- **Problem to work on**: Transcribe the lines of the listing below, from the line with "Task: Select the highlighted 2 websites text" up to and including the line with "pyautogui.click(x=39, y=372)", and leave the pictures out of your copy.

Records for locating displayed items
((

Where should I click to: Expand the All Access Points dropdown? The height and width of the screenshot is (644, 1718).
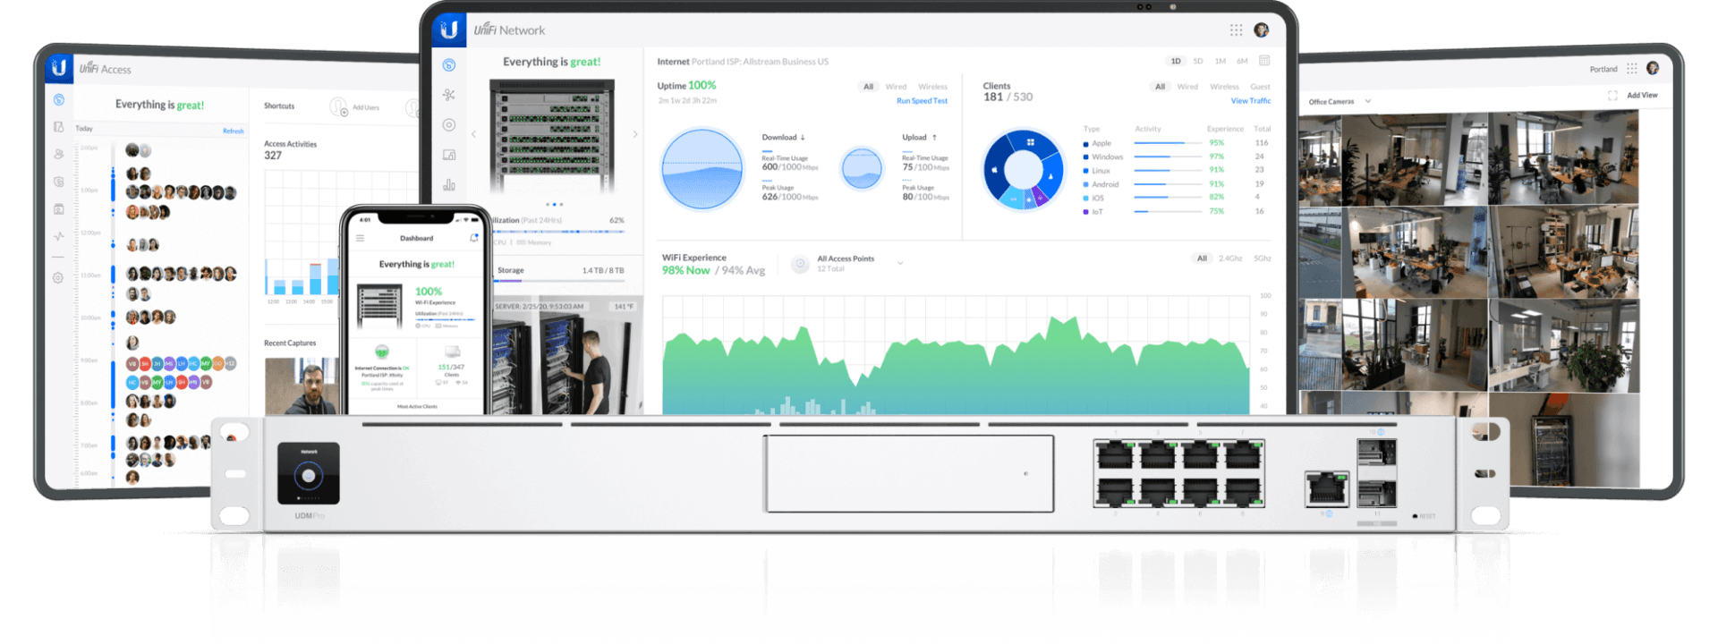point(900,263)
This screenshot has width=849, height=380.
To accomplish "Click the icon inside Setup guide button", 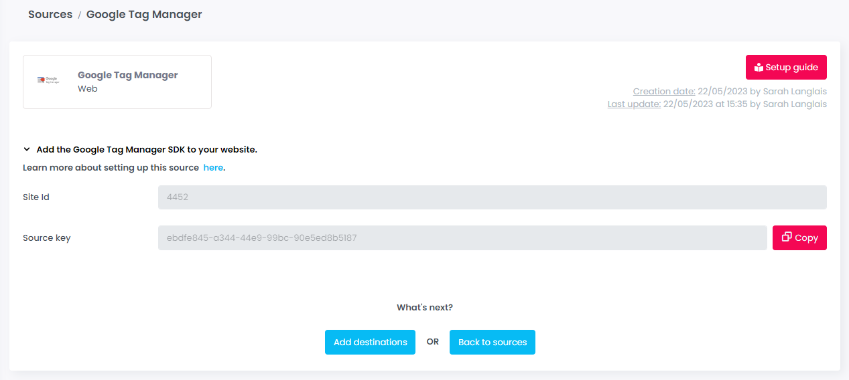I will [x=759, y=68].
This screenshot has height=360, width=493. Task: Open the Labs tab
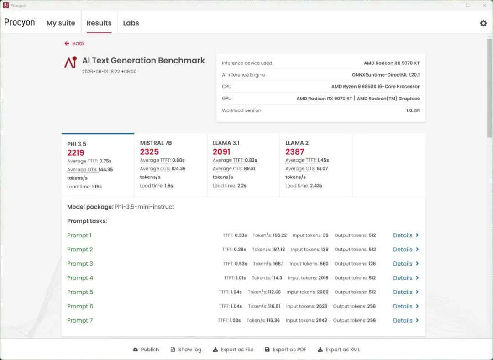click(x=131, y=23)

))
((

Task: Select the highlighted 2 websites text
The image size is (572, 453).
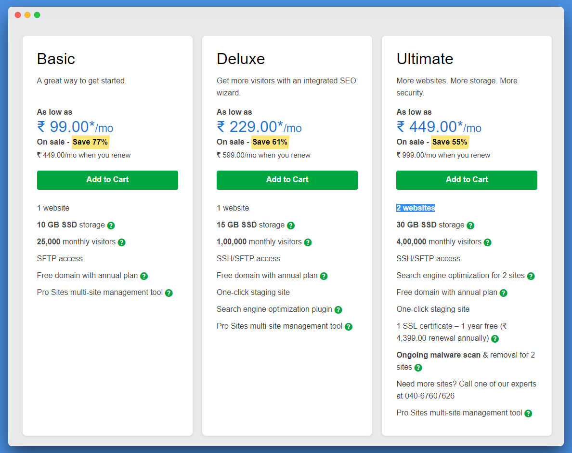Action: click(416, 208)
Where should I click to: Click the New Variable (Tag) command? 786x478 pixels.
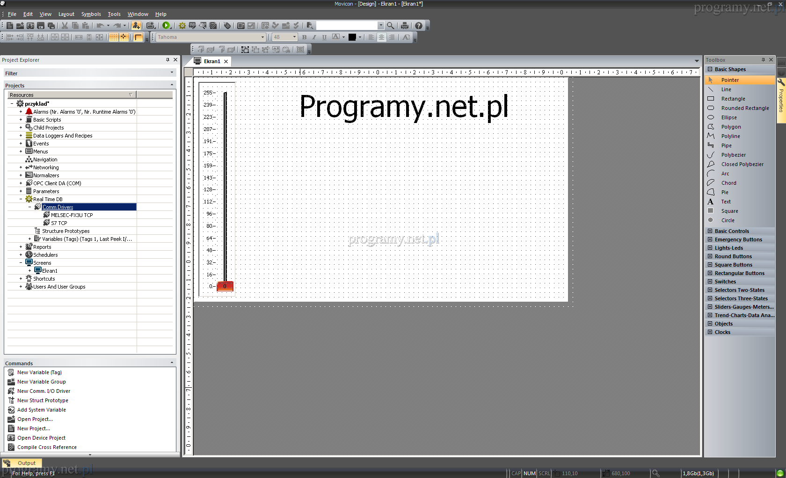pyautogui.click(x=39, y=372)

))
((

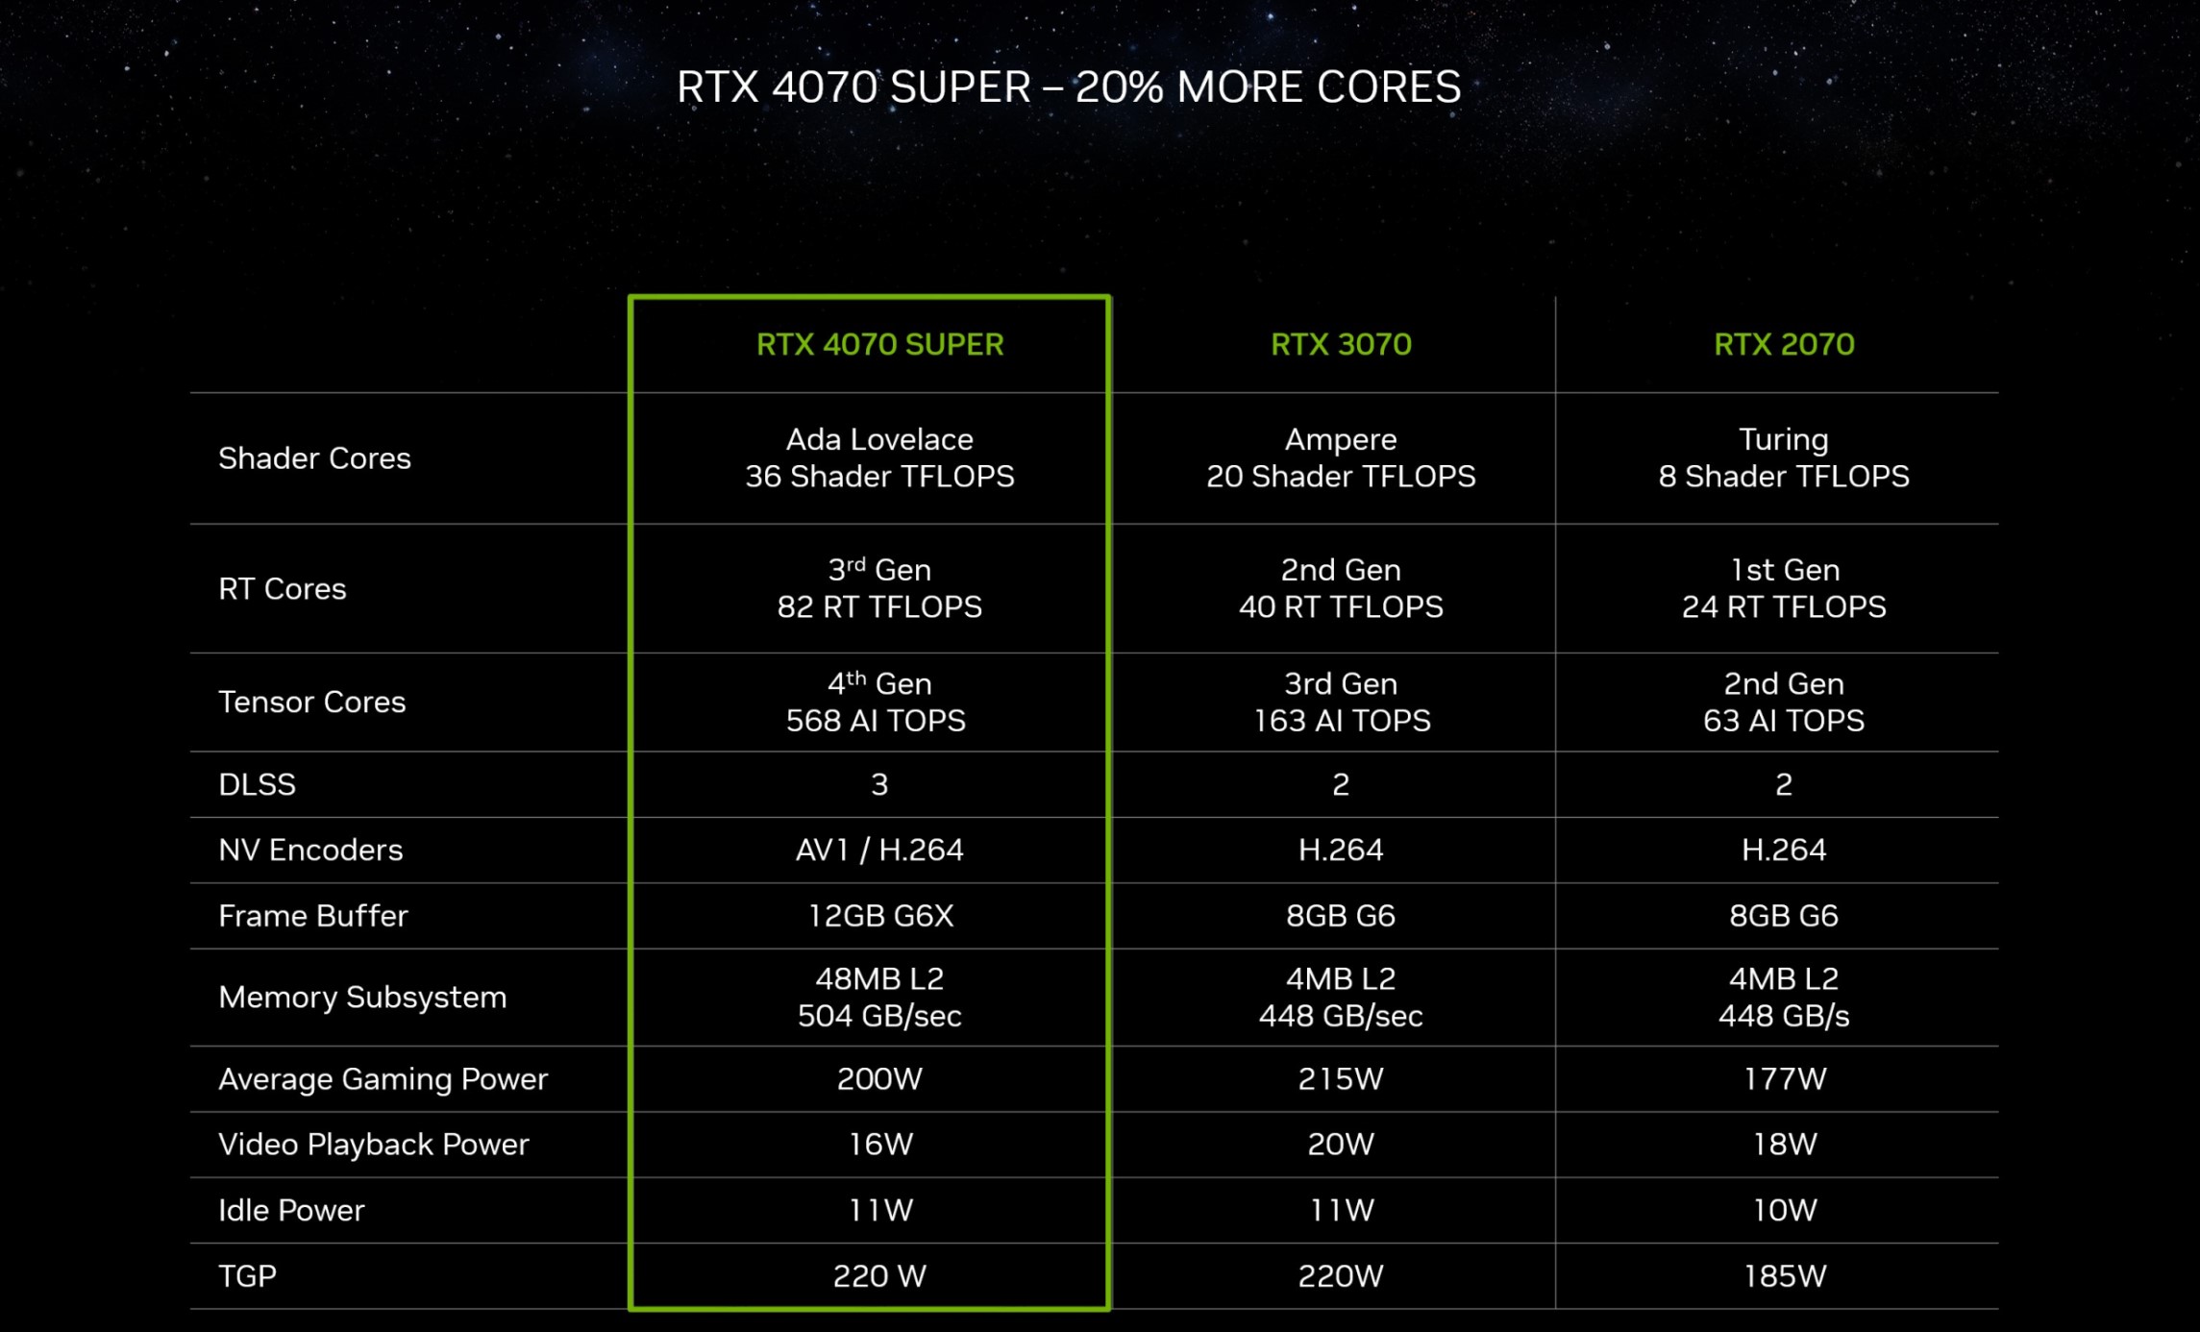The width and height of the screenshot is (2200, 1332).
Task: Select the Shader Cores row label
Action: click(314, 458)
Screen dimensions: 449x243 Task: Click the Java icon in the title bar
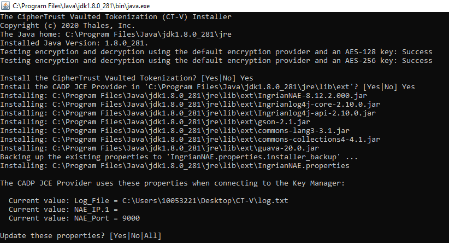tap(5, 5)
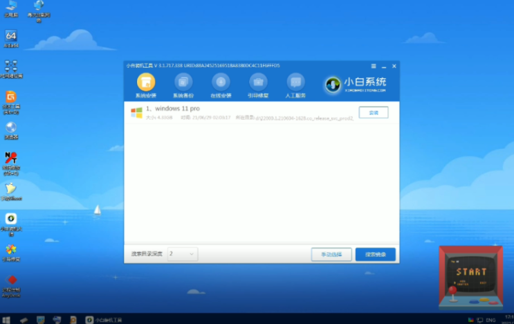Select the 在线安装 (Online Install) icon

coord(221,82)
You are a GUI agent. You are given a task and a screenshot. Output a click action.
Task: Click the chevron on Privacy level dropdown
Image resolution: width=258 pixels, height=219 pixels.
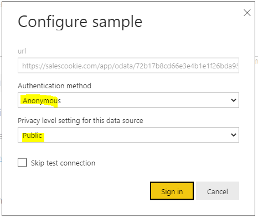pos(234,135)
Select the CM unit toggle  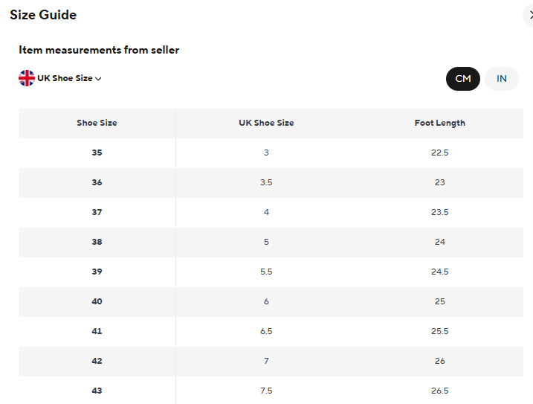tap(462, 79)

))

- **Exercise response**:
Task: Select the highlighted 2 websites text
The image size is (572, 453).
Action: click(416, 208)
Where should I click to: Click the New Variable (Tag) command? 786x478 pixels.
pyautogui.click(x=39, y=372)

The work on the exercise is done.